Identify each line in the material below that contains the word "Access", and copy every such line in full.

[start]

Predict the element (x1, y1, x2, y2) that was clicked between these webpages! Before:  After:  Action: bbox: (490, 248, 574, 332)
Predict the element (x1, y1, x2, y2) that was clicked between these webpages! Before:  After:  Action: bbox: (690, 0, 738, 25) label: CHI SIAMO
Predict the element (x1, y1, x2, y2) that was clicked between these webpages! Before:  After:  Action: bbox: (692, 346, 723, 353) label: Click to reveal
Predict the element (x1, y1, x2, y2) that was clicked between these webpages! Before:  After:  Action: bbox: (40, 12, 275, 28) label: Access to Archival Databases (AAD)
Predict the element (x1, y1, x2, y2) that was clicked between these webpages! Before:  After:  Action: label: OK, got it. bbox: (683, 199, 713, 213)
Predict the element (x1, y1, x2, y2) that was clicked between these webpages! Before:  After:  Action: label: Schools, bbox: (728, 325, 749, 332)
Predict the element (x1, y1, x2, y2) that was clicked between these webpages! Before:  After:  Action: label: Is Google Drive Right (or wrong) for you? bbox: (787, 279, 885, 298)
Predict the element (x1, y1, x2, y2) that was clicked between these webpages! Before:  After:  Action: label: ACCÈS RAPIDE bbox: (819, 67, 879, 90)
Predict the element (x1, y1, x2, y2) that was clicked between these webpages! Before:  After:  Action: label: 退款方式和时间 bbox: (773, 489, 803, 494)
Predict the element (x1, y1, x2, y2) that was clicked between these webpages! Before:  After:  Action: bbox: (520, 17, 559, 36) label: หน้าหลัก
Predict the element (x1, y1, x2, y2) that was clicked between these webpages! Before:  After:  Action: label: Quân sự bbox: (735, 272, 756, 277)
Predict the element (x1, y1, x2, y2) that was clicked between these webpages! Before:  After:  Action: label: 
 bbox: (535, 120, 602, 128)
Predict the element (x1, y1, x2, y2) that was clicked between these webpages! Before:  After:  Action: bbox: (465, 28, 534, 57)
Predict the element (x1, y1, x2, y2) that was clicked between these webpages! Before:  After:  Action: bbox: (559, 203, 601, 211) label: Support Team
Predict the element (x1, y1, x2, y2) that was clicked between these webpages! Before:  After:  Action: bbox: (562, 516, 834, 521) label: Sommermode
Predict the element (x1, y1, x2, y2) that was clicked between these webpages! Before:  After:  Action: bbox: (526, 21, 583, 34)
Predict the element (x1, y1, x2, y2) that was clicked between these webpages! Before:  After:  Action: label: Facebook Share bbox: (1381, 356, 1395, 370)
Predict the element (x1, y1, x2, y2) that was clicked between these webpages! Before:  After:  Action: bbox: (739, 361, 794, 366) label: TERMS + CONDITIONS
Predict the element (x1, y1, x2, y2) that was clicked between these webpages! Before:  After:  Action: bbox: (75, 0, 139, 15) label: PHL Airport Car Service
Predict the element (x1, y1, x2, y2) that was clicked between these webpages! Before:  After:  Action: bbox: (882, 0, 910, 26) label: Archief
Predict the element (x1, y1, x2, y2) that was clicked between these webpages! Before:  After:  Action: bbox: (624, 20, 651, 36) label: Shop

[end]

◆ RESPONSE TO THE TASK
Predict the element (x1, y1, x2, y2) that was clicked between these webpages! Before:  After:  Action: bbox: (40, 12, 275, 28) label: Access to Archival Databases (AAD)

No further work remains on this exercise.